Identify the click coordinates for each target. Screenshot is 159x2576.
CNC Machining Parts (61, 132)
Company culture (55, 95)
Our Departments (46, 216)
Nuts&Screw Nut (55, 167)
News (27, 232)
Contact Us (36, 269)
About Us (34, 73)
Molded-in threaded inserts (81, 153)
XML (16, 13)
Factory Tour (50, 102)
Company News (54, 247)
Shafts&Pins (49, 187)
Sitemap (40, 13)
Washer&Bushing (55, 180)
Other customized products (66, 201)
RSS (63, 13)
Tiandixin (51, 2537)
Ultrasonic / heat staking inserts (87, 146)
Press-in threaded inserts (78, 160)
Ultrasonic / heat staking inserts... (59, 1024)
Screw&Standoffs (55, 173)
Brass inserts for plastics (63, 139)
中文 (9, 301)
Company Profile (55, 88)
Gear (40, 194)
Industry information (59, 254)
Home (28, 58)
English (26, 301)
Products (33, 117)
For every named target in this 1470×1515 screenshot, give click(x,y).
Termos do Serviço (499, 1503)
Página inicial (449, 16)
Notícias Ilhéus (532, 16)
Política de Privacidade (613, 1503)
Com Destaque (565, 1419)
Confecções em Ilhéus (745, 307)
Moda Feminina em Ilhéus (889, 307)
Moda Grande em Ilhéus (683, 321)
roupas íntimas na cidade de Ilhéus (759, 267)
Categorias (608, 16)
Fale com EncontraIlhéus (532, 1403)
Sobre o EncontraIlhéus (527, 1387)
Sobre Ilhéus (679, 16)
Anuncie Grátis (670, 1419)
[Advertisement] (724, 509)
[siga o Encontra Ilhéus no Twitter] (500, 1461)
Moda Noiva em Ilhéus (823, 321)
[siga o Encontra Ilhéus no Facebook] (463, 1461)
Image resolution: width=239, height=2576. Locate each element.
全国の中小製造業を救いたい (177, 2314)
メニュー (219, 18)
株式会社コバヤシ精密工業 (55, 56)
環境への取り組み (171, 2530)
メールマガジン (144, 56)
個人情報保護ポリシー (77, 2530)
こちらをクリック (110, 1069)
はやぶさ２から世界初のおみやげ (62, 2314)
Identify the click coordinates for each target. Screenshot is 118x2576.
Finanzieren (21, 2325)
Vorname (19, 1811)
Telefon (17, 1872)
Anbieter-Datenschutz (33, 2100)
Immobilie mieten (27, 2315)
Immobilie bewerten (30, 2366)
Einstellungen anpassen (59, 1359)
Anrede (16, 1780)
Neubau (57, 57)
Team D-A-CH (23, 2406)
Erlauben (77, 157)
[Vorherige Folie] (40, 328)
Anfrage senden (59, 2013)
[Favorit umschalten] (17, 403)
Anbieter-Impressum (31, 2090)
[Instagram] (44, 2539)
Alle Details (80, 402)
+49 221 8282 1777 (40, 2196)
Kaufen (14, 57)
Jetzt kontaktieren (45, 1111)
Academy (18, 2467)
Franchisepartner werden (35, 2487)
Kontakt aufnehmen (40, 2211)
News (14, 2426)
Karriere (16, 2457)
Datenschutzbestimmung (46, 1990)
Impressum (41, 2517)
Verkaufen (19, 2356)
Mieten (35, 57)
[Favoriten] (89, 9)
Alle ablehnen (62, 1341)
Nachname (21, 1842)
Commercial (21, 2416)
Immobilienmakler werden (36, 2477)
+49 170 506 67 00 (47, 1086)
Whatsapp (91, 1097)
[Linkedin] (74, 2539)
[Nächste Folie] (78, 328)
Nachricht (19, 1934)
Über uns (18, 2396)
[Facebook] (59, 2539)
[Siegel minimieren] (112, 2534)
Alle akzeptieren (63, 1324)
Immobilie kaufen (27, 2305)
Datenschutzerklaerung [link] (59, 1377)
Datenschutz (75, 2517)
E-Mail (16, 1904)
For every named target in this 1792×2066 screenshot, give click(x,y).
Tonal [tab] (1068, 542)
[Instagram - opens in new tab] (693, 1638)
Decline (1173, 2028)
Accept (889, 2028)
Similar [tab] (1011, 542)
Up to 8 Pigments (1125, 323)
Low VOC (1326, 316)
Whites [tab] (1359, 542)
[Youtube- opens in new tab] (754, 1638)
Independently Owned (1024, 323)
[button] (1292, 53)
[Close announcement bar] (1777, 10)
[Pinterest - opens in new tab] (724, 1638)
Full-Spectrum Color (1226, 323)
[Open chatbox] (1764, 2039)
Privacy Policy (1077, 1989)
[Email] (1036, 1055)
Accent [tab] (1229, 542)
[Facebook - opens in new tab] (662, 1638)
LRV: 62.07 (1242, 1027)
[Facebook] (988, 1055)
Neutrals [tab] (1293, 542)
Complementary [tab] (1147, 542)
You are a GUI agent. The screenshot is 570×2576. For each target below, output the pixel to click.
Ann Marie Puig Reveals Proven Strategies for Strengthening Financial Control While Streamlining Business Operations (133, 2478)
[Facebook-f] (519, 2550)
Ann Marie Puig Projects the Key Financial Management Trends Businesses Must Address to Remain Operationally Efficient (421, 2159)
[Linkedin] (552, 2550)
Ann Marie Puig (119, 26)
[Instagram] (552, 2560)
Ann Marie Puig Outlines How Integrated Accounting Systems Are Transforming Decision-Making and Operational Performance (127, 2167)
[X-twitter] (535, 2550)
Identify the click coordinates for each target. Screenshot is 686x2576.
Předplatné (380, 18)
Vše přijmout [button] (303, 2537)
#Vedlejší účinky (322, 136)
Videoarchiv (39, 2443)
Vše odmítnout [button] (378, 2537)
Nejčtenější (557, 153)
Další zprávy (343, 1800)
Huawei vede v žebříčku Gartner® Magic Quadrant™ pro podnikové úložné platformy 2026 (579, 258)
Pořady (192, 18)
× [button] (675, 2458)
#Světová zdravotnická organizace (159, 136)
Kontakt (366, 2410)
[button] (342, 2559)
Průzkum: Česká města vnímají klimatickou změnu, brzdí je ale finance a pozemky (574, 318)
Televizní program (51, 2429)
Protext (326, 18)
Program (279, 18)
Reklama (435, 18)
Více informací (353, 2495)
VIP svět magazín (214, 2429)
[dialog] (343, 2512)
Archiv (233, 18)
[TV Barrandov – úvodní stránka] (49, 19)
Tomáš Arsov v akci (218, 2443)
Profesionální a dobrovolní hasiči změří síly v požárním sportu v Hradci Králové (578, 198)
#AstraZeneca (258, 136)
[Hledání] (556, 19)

Instructions to follow:
Each line above must be printed exactly as it appears.

Solution:
Identify the click coordinates for each target. Screenshot is 159x2576.
CNC Machining Parts (61, 132)
Company culture (55, 95)
Our Departments (46, 216)
Nuts&Screw Nut (55, 167)
News (27, 232)
Contact Us (36, 269)
About Us (34, 73)
Molded-in threaded inserts (81, 153)
XML (16, 13)
Factory Tour (50, 102)
Company News (54, 247)
Shafts&Pins (49, 187)
Sitemap (40, 13)
Washer&Bushing (55, 180)
Other customized products (66, 201)
RSS (63, 13)
Tiandixin (51, 2537)
Ultrasonic / heat staking inserts (87, 146)
Press-in threaded inserts (78, 160)
Ultrasonic / heat staking inserts... (59, 1024)
Screw&Standoffs (55, 173)
Brass inserts for plastics (63, 139)
中文 (9, 301)
Company Profile (55, 88)
Gear (40, 194)
Industry information (59, 254)
Home (28, 58)
English (26, 301)
Products (33, 117)
For every named target in this 1470×1515 screenshot, give click(x,y).
Termos do Serviço (499, 1503)
Página inicial (449, 16)
Notícias Ilhéus (532, 16)
Política de Privacidade (613, 1503)
Com Destaque (565, 1419)
Confecções em Ilhéus (745, 307)
Moda Feminina em Ilhéus (889, 307)
Moda Grande em Ilhéus (683, 321)
roupas íntimas na cidade de Ilhéus (759, 267)
Categorias (608, 16)
Fale com EncontraIlhéus (532, 1403)
Sobre o EncontraIlhéus (527, 1387)
Sobre Ilhéus (679, 16)
Anuncie Grátis (670, 1419)
[Advertisement] (724, 509)
[siga o Encontra Ilhéus no Twitter] (500, 1461)
Moda Noiva em Ilhéus (823, 321)
[siga o Encontra Ilhéus no Facebook] (463, 1461)
Image resolution: width=239, height=2576. Locate each element.
全国の中小製造業を救いたい (177, 2314)
メニュー (219, 18)
株式会社コバヤシ精密工業 (55, 56)
環境への取り組み (171, 2530)
メールマガジン (144, 56)
個人情報保護ポリシー (77, 2530)
こちらをクリック (110, 1069)
はやぶさ２から世界初のおみやげ (62, 2314)
Identify the click coordinates for each target. Screenshot is 118x2576.
Finanzieren (21, 2325)
Vorname (19, 1811)
Telefon (17, 1872)
Anbieter-Datenschutz (33, 2100)
Immobilie mieten (27, 2315)
Immobilie bewerten (30, 2366)
Einstellungen anpassen (59, 1359)
Anrede (16, 1780)
Neubau (57, 57)
Team D-A-CH (23, 2406)
Erlauben (77, 157)
[Vorherige Folie] (40, 328)
Anfrage senden (59, 2013)
[Favorit umschalten] (17, 403)
Anbieter-Impressum (31, 2090)
[Instagram] (44, 2539)
Alle Details (80, 402)
+49 221 8282 1777 (40, 2196)
Kaufen (14, 57)
Jetzt kontaktieren (45, 1111)
Academy (18, 2467)
Franchisepartner werden (35, 2487)
Kontakt aufnehmen (40, 2211)
News (14, 2426)
Karriere (16, 2457)
Datenschutzbestimmung (46, 1990)
Impressum (41, 2517)
Verkaufen (19, 2356)
Mieten (35, 57)
[Favoriten] (89, 9)
Alle ablehnen (62, 1341)
Nachname (21, 1842)
Commercial (21, 2416)
Immobilienmakler werden (36, 2477)
+49 170 506 67 00 (47, 1086)
Whatsapp (91, 1097)
[Linkedin] (74, 2539)
[Nächste Folie] (78, 328)
Nachricht (19, 1934)
Über uns (18, 2396)
[Facebook] (59, 2539)
[Siegel minimieren] (112, 2534)
Alle akzeptieren (63, 1324)
Immobilie kaufen (27, 2305)
Datenschutzerklaerung [link] (59, 1377)
Datenschutz (75, 2517)
E-Mail (16, 1904)
For every named target in this 1792×2066 screenshot, give click(x,y).
Tonal [tab] (1068, 542)
[Instagram - opens in new tab] (693, 1638)
Decline (1173, 2028)
Accept (889, 2028)
Similar [tab] (1011, 542)
Up to 8 Pigments (1125, 323)
Low VOC (1326, 316)
Whites [tab] (1359, 542)
[Youtube- opens in new tab] (754, 1638)
Independently Owned (1024, 323)
[button] (1292, 53)
[Close announcement bar] (1777, 10)
[Pinterest - opens in new tab] (724, 1638)
Full-Spectrum Color (1226, 323)
[Open chatbox] (1764, 2039)
Privacy Policy (1077, 1989)
[Email] (1036, 1055)
Accent [tab] (1229, 542)
[Facebook - opens in new tab] (662, 1638)
LRV: 62.07 (1242, 1027)
[Facebook] (988, 1055)
Neutrals [tab] (1293, 542)
Complementary [tab] (1147, 542)
You are a GUI agent. The screenshot is 570×2576. For each target below, output the pixel to click.
Ann Marie Puig Reveals Proven Strategies for Strengthening Financial Control While Streamlining Business Operations (133, 2478)
[Facebook-f] (519, 2550)
Ann Marie Puig Projects the Key Financial Management Trends Businesses Must Address to Remain Operationally Efficient (421, 2159)
[Linkedin] (552, 2550)
Ann Marie Puig (119, 26)
[Instagram] (552, 2560)
Ann Marie Puig Outlines How Integrated Accounting Systems Are Transforming Decision-Making and Operational Performance (127, 2167)
[X-twitter] (535, 2550)
Identify the click coordinates for each target. Screenshot is 686x2576.
Předplatné (380, 18)
Vše přijmout [button] (303, 2537)
#Vedlejší účinky (322, 136)
Videoarchiv (39, 2443)
Vše odmítnout [button] (378, 2537)
Nejčtenější (557, 153)
Další zprávy (343, 1800)
Huawei vede v žebříčku Gartner® Magic Quadrant™ pro podnikové úložné platformy 2026 (579, 258)
Pořady (192, 18)
× [button] (675, 2458)
#Světová zdravotnická organizace (159, 136)
Kontakt (366, 2410)
[button] (342, 2559)
Průzkum: Česká města vnímají klimatickou změnu, brzdí je ale finance a pozemky (574, 318)
Televizní program (51, 2429)
Protext (326, 18)
Program (279, 18)
Reklama (435, 18)
Více informací (353, 2495)
VIP svět magazín (214, 2429)
[dialog] (343, 2512)
Archiv (233, 18)
[TV Barrandov – úvodní stránka] (49, 19)
Tomáš Arsov v akci (218, 2443)
Profesionální a dobrovolní hasiči změří síly v požárním sportu v Hradci Králové (578, 198)
#AstraZeneca (258, 136)
[Hledání] (556, 19)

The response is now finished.